Prenons la peine de plonger dans l'histoire de l'Afrique sub-saharienne, découvrons sa richesse culturelle, cela permettrait de faire sortir des ténèbres certains esprits et d'éliminer de notre imaginaire les stéréotypes. Découvrons à quel point les sociétés africaines sont diverses, attachantes, combien elles sont riches, d'histoire, de cultures, d'art, et de valeurs. « L'Afrique berceau de l'humanité a une foisonnante diversité : diversité des foyers d'hominisation aux temps les plus reculés de la Préhistoire ; diversité culturelle illustrée par les quelque 2 400 langues parlées ; diversité économique et politique millénaire ; diversité des formes d'interaction entre africains et avec le monde extérieur ; ces diversités sont le fruit de l'histoire ». Une histoire riche sciemment ignorée par un Eurocentrisme dominant.
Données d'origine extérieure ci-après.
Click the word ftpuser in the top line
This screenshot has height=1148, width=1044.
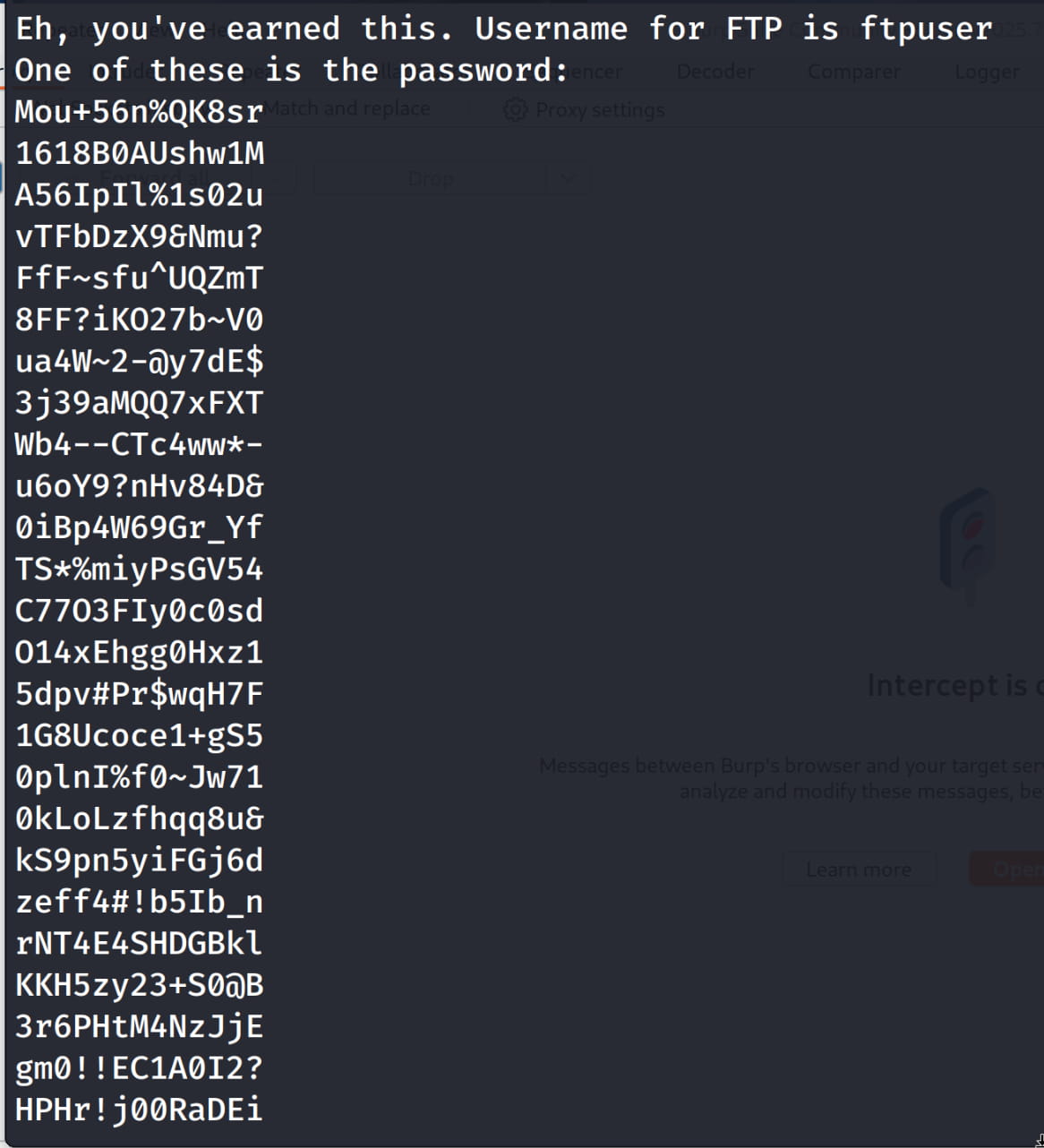(x=926, y=29)
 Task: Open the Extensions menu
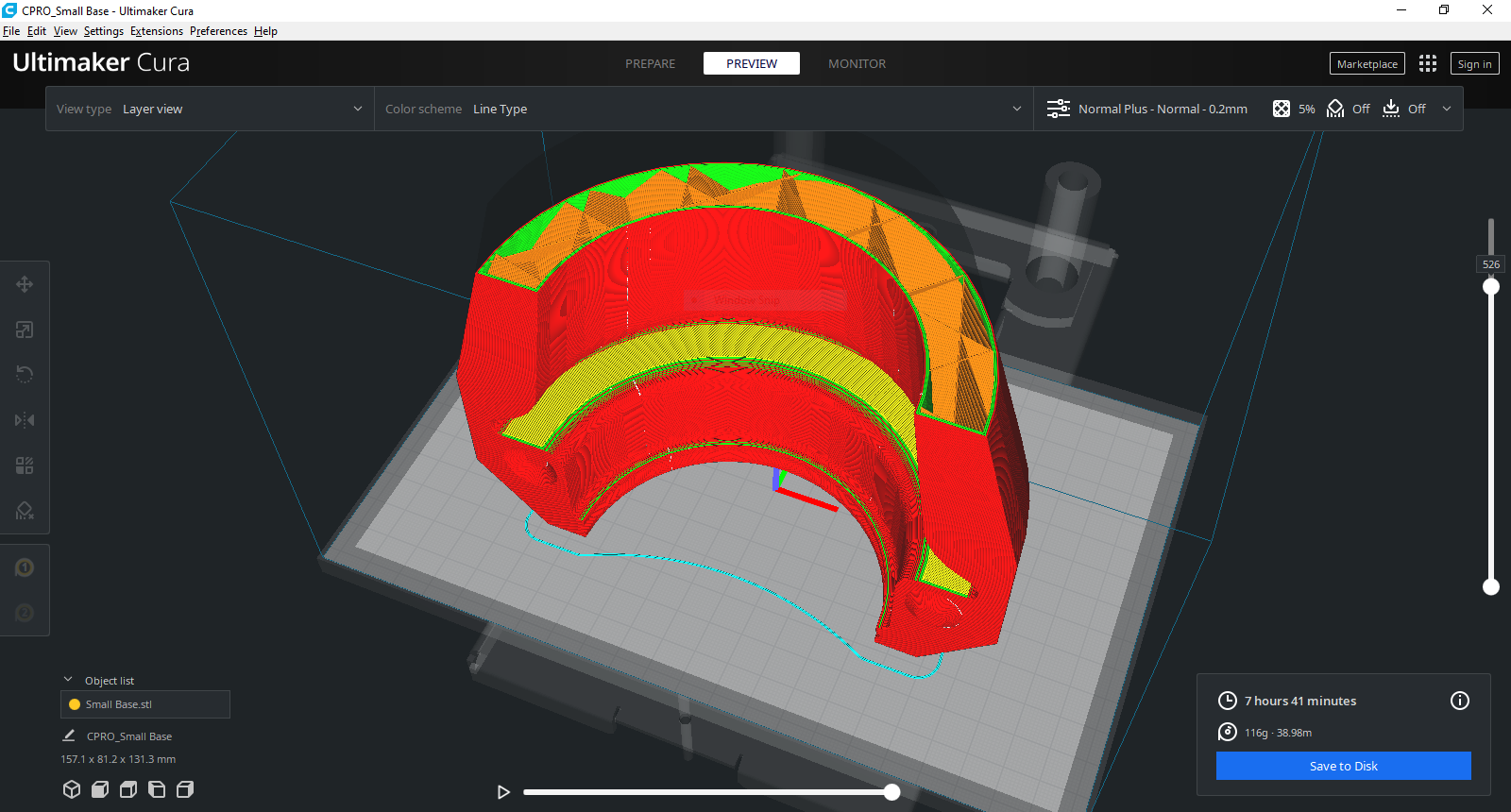pyautogui.click(x=157, y=31)

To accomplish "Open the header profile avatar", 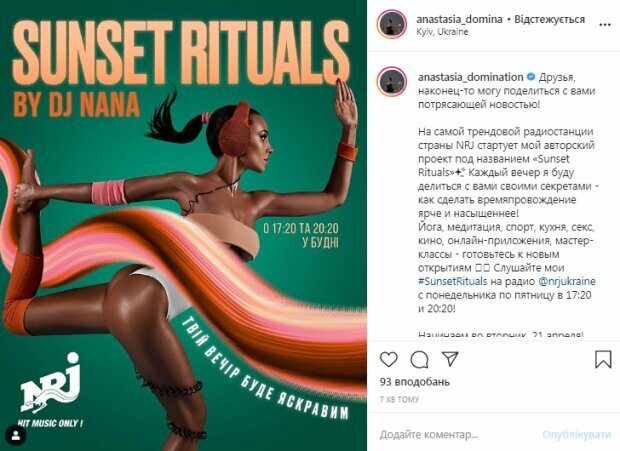I will [x=392, y=24].
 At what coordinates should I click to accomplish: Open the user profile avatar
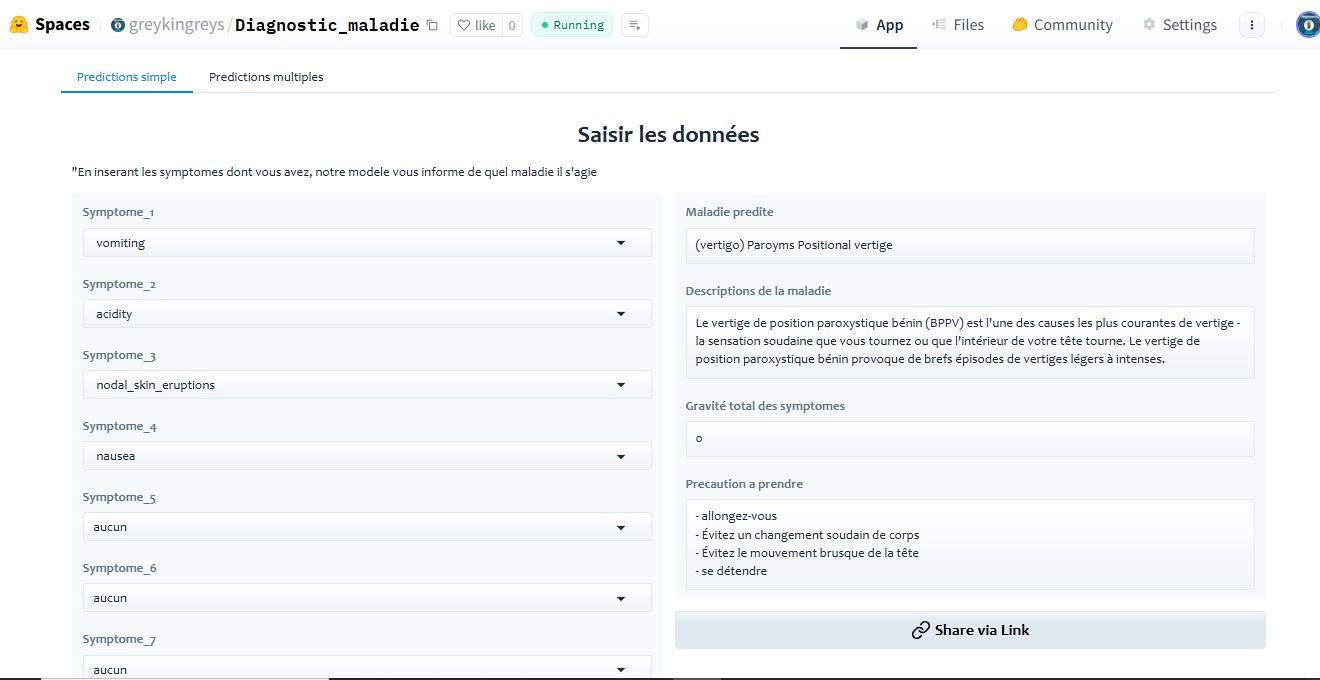pyautogui.click(x=1307, y=25)
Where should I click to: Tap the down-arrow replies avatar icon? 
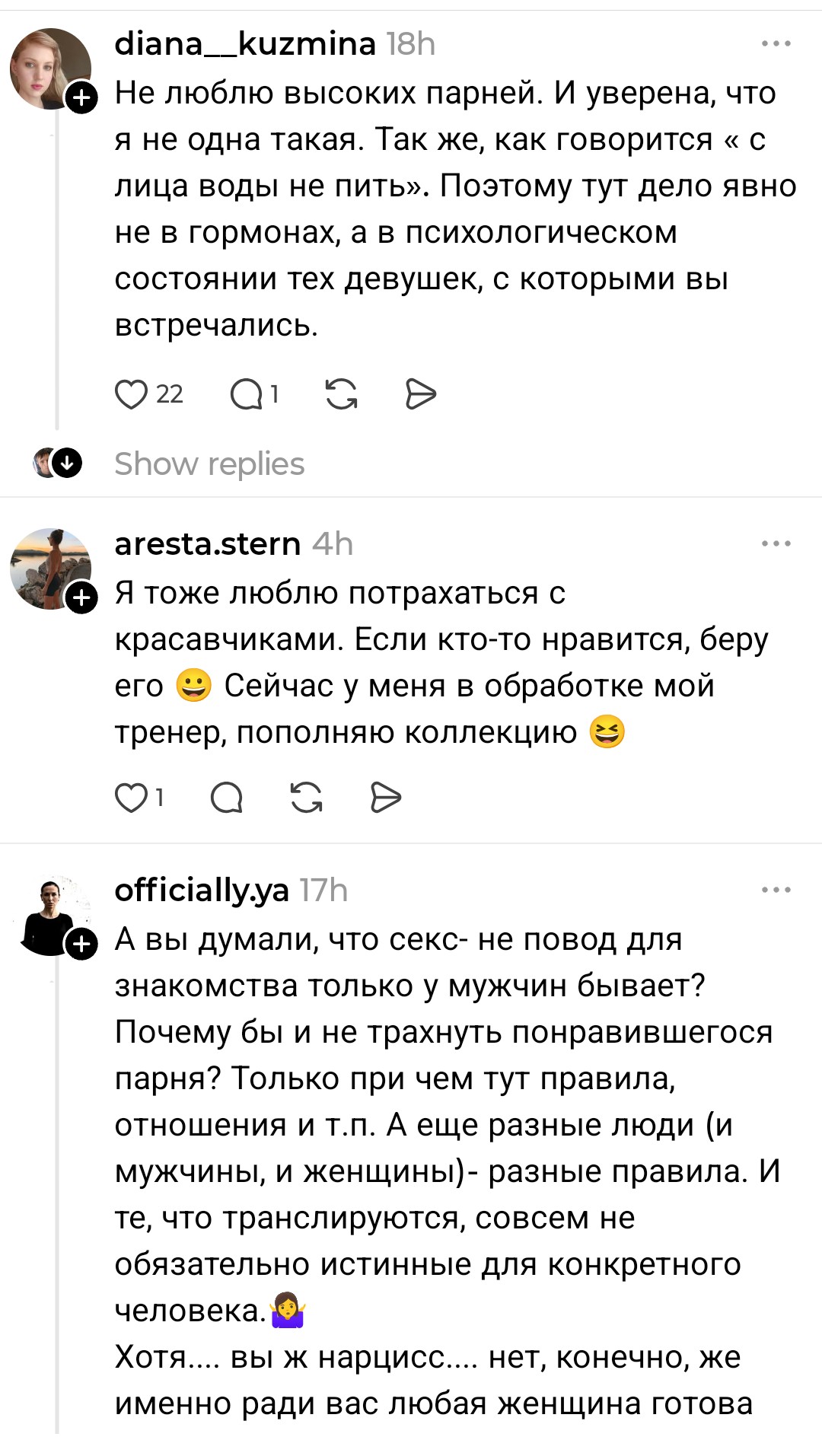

Il suffit de s'en donner la peine pour découvrir combien les africains sont raffinés, rares sont ceux qui ne parlent pas trois ou quatre langues. Partout sous cette poussière rouge caractéristique de l'Afrique sub-saharienne, on perçoit dignité et fierté et même l'extrême dénuement de certains endroits n'arrive pas à rompre le charme d'une beauté omniprésente, la nature est belle, les femmes, les hommes, les enfants sont beaux. Prenons la peine de dépasser nos préjugés.
Pour les simples à qui une couleur de peau dicte des conduites, le président poète, normalien Léopold Sédar Senghor chantre de la négritude répond dans son poème « Femme Noire » gazelles aux attaches célestes:
« Femme nue, femme noire
Vêtue de ta couleur qui est vie, de ta forme qui est beauté
……..
Je te découvre, Terre promise, du haut d'un haut col calciné
Et ta beauté me foudroie en plein cœur, comme l'éclair d'un aigle. »
Que l'on soit Noir, Blanc, Jaune, Rouge ou Incolore s'exiler à la recherche d'une vie meilleure est une souffrance, traverser le désert et la mer au péril de sa vie est une rébellion contre un destin injuste. Ces ingénieurs, enseignants, footballeurs, ouvriers ont fui la misère et la guerre, ils sont l'espoir de leur village, de leur famille, leur détresse devrait interpeller ce qu'il y a de plus humain en nous. Plus encore ne soyons pas hypocrites, cette main d'œuvre est devenue essentielle, beaucoup de secteurs ont besoin d'elle.
Evidemment nous ne sommes pas la seule société au monde à être confrontée aux problèmes de racisme et de xénophobie mais cela ne nous dispense pas d'en parler pour lutter contre ces bas instincts. C'est un combat de tous les jours et il se fait sur les détails de la vie quotidienne. Ce long et difficile combat commencé après la révolution doit se poursuivre. Il nous grandit.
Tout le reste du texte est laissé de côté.